Die Bindungsaffinität des Peptides an HT-29-Membranen, mit Neurotensin-Rezeptor 1 betrug 7 nM (4-12 nM, 95% Konfidenzintervall). Das Peptid konnte mit einer radiochemischen Reinheit größer 92% in einem Schritt mit Cu-64 markiert werden. Nach einmaliger intravenöser Injektion stieg die Konzentration im Tumor schnell an (0,8±0,1 SUV, 5 min p.i.) und verringerte sich dann auf 0,3±0,1 SUV (60 min p.i.). Daraus ergaben sich Tumor zu Organ-Verhältnisse von 2,8±0,7 im Blut, 5,2±0,9 im Muskel, 4,2±0,6 im Pankreas, 0,6±0,5 in Leber und 0,4±0,4 in Nieren. Das Peptid wurde schnell von den Nieren (3,7±0,6 SUV, 5 min p.i.; 0,8±0,1 SUV 60 min p.i. ) aufgenommen und in den Urin (60±6%ID im Urin nach 1 h) eliminiert . In der PET konnten die xenotransplantierten Tumore deutlich dargestellt werden.
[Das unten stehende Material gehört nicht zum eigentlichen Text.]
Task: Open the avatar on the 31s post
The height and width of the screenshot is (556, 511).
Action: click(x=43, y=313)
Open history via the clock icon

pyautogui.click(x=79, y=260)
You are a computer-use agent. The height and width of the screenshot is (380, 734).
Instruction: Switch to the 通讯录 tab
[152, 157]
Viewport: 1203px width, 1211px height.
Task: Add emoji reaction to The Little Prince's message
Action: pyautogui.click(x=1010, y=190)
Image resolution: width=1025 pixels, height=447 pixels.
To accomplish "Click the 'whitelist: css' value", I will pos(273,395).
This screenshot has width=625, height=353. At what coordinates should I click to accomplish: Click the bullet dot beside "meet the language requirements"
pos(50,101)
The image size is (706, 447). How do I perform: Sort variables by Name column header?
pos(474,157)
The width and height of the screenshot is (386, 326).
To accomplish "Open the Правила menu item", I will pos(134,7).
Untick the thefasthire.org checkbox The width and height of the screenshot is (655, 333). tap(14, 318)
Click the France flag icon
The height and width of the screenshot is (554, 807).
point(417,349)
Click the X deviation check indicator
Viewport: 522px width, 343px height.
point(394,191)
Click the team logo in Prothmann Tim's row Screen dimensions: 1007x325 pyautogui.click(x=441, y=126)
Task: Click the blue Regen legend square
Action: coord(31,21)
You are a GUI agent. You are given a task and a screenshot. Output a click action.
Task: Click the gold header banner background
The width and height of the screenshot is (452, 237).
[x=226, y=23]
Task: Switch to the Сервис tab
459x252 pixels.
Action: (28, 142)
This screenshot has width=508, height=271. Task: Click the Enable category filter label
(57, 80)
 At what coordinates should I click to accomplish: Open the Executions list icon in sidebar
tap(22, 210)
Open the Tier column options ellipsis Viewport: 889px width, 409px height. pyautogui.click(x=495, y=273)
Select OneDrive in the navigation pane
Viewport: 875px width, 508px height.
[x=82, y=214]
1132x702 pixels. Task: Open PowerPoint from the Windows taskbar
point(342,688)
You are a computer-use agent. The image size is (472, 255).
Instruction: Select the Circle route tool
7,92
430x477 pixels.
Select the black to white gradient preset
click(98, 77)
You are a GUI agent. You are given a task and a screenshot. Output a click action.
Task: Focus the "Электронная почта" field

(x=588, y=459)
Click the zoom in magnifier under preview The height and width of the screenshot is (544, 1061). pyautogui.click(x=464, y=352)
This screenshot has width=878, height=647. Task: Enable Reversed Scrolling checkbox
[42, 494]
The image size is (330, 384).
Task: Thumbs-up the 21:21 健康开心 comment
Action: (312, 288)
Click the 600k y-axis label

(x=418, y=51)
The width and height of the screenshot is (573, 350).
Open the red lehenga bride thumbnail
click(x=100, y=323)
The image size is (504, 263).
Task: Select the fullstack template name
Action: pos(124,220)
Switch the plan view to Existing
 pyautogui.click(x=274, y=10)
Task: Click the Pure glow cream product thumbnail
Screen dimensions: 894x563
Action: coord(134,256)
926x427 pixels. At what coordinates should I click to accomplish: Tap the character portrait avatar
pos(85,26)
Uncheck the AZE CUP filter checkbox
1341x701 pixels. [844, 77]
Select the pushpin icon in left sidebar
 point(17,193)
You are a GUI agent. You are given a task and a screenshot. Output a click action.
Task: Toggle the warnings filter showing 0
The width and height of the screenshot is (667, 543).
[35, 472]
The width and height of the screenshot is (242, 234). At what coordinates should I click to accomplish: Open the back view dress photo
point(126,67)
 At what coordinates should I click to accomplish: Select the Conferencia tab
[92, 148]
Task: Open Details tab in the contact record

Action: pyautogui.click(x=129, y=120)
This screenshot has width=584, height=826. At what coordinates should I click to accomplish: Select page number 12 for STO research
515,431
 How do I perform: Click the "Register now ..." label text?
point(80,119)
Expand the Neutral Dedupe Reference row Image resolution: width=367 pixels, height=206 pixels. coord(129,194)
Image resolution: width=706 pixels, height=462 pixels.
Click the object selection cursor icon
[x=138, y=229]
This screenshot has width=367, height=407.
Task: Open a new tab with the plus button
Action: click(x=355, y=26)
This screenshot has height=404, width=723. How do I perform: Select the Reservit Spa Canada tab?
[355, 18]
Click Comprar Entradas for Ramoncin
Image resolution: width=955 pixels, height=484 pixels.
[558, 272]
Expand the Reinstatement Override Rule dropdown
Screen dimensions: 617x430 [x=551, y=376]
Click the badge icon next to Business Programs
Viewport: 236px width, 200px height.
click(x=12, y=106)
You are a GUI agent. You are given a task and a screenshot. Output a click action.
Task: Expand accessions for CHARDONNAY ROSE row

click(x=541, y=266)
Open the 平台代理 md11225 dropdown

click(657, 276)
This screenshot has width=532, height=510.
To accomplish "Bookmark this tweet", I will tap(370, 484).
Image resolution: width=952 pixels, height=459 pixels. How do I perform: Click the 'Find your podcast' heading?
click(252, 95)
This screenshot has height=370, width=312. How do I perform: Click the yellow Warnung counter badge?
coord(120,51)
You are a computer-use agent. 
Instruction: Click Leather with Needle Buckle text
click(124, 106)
Bei gleichzeitiger Injektion von Neurotensin verringerte sich die Tumoraufnahme des Tracers auf 27% der Kontrolle. Nach 1 h lagen noch 33% der Aktivität im Blutplasma der Ratte als Originalsubstanz vor.

Schlussfolgerungen/Conclusions:

Das Cu-64-Neurotensin-Analogon erlaubt auf Grund seiner Stabilität, Affinität und Spezifität die bildgebende Darstellung der funktionellen Expression von Neurotensin-Rezeptoren in vivo. Die Daten lassen erwarten, dass ähnliche Ergebnisse auch mit Radionukliden für SPECT (In-111) oder therapeutische Anwendungen (Cu-67, Lu-177, Y-90) erreicht werden können.

Literatur/References:

Das Projekt wurde partiell durch das EU-Projekt GIPIO (Grant Agreement Nr. 223057) gefördert.